Quels rôles aimerais-tu jouer ou quels rôles aurais-tu aimer jouer ? D’autre part, quel est ton film préféré et pourquoi ?

Patrick : Je regarde avec beaucoup de plaisir  les séries américaines (une française Engrenage). Je trouve que les personnages sont super intéressants, qu’ils évoluent, qu’ils sont complexes, ils sont à la fois sombres et lumineux. La série permet de donner du temps aux personnages pour exister. C’est vraiment ce que j’aimerais faire.

Au théâtre je rêve un jour de jouer Georges Dandin de Molière (et ça depuis toujours).

Mon film préféré c’est Brazil de Terry Gilliam. Ça a été à l’époque une révolution esthétique et narrative. Je l’ai vu 12 fois au cinéma. Récemment je n’ai rien vu de bouleversant. A part les frères Coen qui m’épatent tout de même. Ils dirigent divinement des comédiens à contre emploi et les rendent incroyables. Leur cinéma est inclassable quelque part entre la super production et le cinéma indépendant. Sinon la production de films pour enfants est de très bonne qualité mais le reste… Je crois que la création n’est plus au cinéma mais à la télévision (mais trop peu en France).

Tu as mis en scène plusieurs pièces de théâtre ; de fait, est-ce que tu n’es pas tenté par la réalisation de films ? Un Kino par exemple ?

Patrick : Non, je ne suis pas un réalisateur. Je n’ai pas ce talent là. J’admire vraiment les réalisateurs. J’ai du plaisir à jouer. Je sais ce qui fonctionne, ce qui ne fonctionne pas dans le jeu mais après, la narration par l’image, c’est vraiment une autre histoire. Je n’ai pas d’idées, je n’ai rien à apporter dans ce domaine.

Quelques mots sur tes projets à venir ?

Patrick : J’ai des propositions mais rien de planifié, rien de concret pour l’instant.

Et dis-moi, ça fait quoi d’être l’acteur incontournable de Bordeaux ?

C’est très gentil de me poser la question comme ça… Mais je sais que je ne suis pas incontournable. J’ai l’immense privilège de travailler avec des gens dont j’avais vu et aimé les films précédents. C’est très agréable d’être choisi pour interpréter ce que quelqu’un a dans sa tête.  J’ai la chance que les films dans lesquels je participe plaisent. Je vais essayer de faire en sorte que ça continue, de beaucoup travailler et de surprendre.

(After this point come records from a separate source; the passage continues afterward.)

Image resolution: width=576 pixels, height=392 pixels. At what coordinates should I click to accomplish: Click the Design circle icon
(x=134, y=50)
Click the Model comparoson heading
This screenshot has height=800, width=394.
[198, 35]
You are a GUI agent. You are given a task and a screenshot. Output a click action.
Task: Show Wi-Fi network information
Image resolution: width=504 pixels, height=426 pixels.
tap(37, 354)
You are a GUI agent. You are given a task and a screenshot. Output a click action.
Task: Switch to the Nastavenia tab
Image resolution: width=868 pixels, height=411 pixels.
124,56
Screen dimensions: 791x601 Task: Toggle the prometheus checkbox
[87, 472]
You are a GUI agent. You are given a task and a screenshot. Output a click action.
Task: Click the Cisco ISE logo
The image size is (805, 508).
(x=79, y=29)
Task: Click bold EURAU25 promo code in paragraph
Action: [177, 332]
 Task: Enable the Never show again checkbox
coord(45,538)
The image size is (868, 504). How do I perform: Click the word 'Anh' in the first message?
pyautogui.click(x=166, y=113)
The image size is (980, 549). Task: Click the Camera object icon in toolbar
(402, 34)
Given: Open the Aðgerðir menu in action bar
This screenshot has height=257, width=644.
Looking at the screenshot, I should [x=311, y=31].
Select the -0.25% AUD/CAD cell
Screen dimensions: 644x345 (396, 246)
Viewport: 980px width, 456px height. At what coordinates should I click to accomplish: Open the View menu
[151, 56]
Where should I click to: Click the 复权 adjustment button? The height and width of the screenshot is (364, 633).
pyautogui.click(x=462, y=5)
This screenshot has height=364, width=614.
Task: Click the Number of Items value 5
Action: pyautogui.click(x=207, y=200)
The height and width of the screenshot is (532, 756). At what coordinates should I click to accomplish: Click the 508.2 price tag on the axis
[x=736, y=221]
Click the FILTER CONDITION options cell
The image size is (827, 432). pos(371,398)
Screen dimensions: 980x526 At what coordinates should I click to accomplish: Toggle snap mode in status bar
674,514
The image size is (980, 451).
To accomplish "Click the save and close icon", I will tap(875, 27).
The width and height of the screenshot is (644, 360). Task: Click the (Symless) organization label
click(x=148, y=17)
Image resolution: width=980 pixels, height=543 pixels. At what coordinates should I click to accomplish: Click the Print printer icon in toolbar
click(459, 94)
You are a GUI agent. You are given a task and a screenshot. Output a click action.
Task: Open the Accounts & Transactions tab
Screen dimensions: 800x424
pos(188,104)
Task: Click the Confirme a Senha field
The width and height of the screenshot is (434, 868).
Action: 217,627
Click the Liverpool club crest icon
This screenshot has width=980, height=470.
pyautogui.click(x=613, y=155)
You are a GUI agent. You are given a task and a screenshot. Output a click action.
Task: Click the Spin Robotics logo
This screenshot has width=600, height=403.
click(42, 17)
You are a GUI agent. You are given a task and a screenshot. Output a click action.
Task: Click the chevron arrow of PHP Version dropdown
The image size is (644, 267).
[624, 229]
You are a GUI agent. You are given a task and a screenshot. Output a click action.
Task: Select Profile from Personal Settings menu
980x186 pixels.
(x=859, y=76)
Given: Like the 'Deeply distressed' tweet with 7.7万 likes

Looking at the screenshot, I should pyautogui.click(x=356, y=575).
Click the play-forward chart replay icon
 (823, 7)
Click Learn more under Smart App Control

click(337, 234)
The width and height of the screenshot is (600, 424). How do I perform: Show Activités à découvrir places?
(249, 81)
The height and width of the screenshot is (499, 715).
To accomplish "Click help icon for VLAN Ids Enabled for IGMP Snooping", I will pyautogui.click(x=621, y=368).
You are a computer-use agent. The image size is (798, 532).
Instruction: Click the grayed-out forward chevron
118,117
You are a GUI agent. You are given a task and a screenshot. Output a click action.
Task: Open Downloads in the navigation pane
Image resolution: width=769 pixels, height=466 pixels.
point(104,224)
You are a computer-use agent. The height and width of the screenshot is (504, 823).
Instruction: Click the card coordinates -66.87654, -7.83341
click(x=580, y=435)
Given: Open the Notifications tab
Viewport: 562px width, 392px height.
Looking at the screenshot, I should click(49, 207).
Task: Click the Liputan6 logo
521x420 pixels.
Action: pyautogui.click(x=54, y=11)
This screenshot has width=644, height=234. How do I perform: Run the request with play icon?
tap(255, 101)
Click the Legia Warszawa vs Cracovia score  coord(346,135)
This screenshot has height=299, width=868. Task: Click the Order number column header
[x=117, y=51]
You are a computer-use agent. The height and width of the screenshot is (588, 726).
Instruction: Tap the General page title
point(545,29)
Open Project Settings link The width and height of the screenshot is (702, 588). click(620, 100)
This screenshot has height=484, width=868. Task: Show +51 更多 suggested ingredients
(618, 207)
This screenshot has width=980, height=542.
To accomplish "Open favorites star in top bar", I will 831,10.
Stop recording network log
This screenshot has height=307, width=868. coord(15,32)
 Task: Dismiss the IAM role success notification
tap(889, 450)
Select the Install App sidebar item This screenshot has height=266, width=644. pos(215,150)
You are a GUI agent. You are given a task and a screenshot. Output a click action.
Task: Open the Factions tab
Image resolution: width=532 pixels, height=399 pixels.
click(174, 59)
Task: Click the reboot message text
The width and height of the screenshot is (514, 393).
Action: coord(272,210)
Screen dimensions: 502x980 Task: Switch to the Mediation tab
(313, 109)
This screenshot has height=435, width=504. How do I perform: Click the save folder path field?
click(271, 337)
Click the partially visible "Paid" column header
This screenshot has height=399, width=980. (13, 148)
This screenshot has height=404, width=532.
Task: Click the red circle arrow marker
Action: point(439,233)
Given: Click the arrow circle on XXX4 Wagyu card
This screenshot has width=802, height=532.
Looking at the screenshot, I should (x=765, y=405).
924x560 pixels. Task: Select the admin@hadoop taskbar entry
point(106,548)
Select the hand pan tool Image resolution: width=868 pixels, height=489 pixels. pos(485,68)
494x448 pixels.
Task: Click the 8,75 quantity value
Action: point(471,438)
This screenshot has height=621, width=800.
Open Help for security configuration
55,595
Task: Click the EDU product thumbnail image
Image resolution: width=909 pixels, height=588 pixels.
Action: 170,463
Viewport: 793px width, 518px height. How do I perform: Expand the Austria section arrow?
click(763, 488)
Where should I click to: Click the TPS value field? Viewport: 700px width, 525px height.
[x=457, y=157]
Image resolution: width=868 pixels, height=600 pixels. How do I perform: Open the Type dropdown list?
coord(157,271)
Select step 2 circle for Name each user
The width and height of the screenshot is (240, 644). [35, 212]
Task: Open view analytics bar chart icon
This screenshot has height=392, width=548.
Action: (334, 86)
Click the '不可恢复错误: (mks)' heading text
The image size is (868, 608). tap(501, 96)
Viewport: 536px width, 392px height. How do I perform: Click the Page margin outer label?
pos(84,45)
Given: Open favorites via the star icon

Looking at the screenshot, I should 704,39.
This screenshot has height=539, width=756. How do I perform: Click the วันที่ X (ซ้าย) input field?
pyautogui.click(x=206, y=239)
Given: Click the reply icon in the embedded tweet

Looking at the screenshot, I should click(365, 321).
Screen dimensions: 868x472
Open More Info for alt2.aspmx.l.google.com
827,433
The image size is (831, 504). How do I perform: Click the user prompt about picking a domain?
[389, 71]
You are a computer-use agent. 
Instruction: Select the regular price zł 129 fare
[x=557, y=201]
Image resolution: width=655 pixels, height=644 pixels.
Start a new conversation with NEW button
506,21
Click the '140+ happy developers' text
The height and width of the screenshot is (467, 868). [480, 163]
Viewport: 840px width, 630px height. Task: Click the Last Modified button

En dehors de la comédie, qu’est-ce que tu aimes ?

Patrick : J’aime lire, sortir et notamment voir des spectacles vivants (théâtre, danse, cirque, concert…) être avec les gens que j’aime, aller au pays basque le plus souvent possible, aller au cinéma, regarder des séries télé. (Game of thrones, Dexter, Walking Dead…)

Et la question que nous posons à tout le monde : as-tu des héros ou des gens qui t’inspirent en général ?

Patrick : Je ne sais pas vraiment comment vient l’inspiration. Pour ma part ça ne vient plus de personne en particulier mais ça l’a été pendant un moment.

Lorsque j’ai un texte je me pose la question de savoir quels sont les motivations profondes  des actions ou des paroles de mon personnage, je me raconte son histoire, pourquoi il dit ça et pas autre chose, ce qu’il ne dit pas et pourquoi…C’est aussi l’échange avec le scénariste ou le réalisateur. Le personnage se dessine peu a peu et il prend de l’épaisseur. Après c’est l’inconscient, l’accumulation d’observation et d’expérience personnelles…

Un coup de gueule ?

Patrick : Non pas de coup de gueule. J’estime que j’ai beaucoup de chance et j’ai très envie que ça continue.